Centripetal Networks Patent Claim Held Unpatentable——Federal Circuit Affirms PTAB Anticipation Finding
On April 2, 2026, the U.S. Court of Appeals for the Federal Circuit affirmed a Patent Trial and Appeal Board (PTAB) final written decision in Centripetal Networks LLC v. Keysight Technologies Inc., concluding that the Board correctly construed a limitation of an independent patent claim and properly found that prior art anticipated the claim. The decision reinforces the significance of claim construction and prior art analysis at the post-grant review stage.
In this precedential ruling, the Federal Circuit examined the PTAB’s interpretation of a technical limitation within one of Centripetal’s independent claims. The court determined that the Board’s construction was legally sound and that the prior art reference cited——identified as Keysight’s prior disclosures or prior patent art——satisfied every element of the independent claim at issue.
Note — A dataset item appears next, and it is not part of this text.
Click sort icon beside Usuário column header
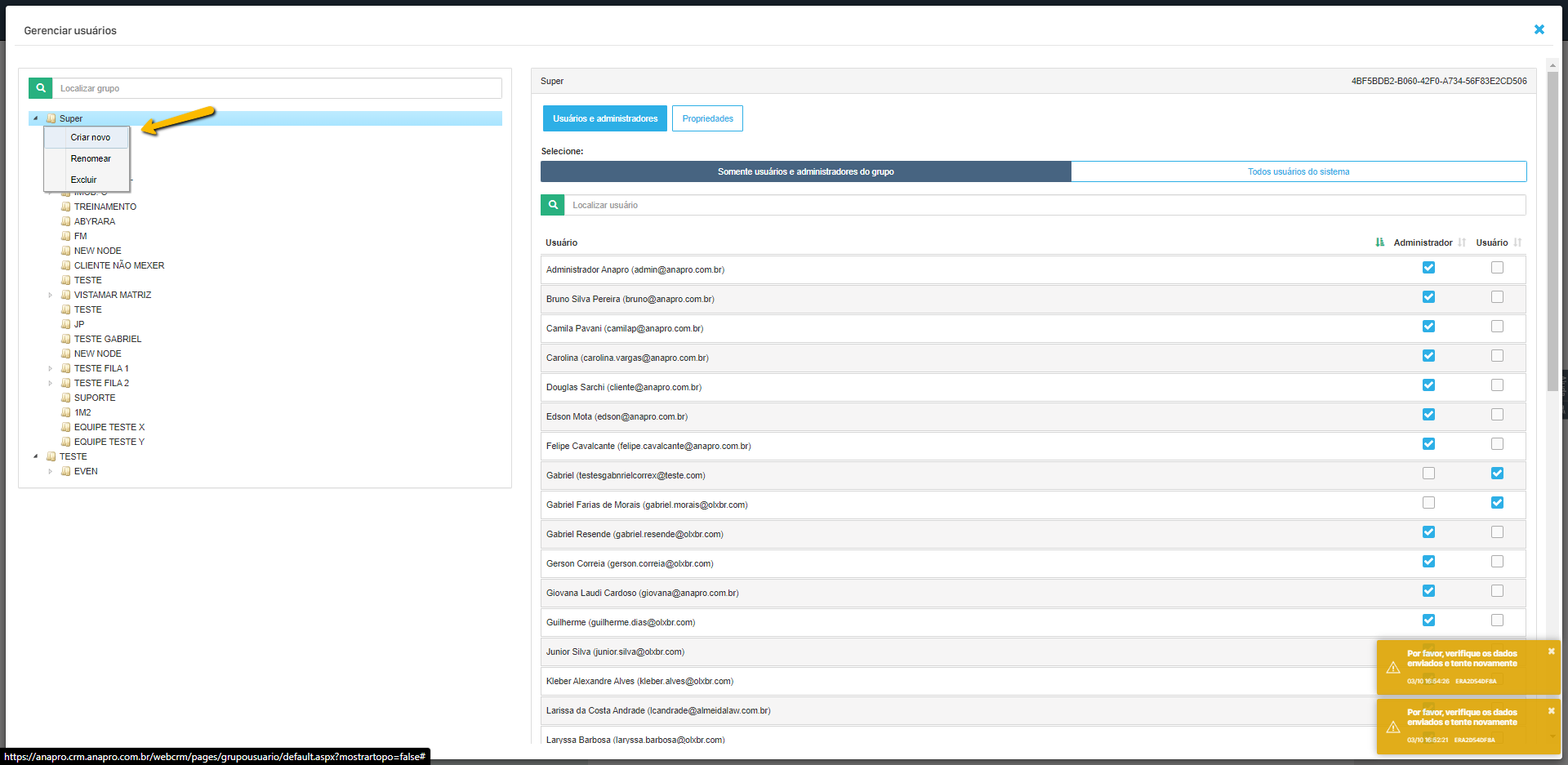The height and width of the screenshot is (765, 1568). pyautogui.click(x=1517, y=242)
The concept of “anticipation” under 35 U.S.C. Section 102 is distinct from the obviousness doctrine codified in Section 103. A patent claim is anticipated when a single prior art reference explicitly discloses each and every element of the claimed invention. This is a more exacting standard than obviousness, which involves combining multiple references. Once anticipation is established, no amount of non-obvious subject matter can save the claim; it is simply not novel.
The practical significance of this decision extends to all patent owners facing post-grant proceedings before the PTAB. Proper claim construction during proceedings is critical, as the interpretation adopted by the Board directly determines whether prior art references can be mapped onto the claimed elements. Patent owners must present clear evidence distinguishing their claimed limitations from the prior art or risk affirmation of adverse PTAB decisions on appeal to the Federal Circuit.
In technology fields with dense prior art bodies——such as networking and communications——patent claims must be carefully drafted and defended to ensure that their technical scope is not entirely subsumed within existing disclosures. The Centripetal decision exemplifies the rigorous scrutiny applied to patent validity in these sectors and underscores the importance of robust claim prosecution strategies.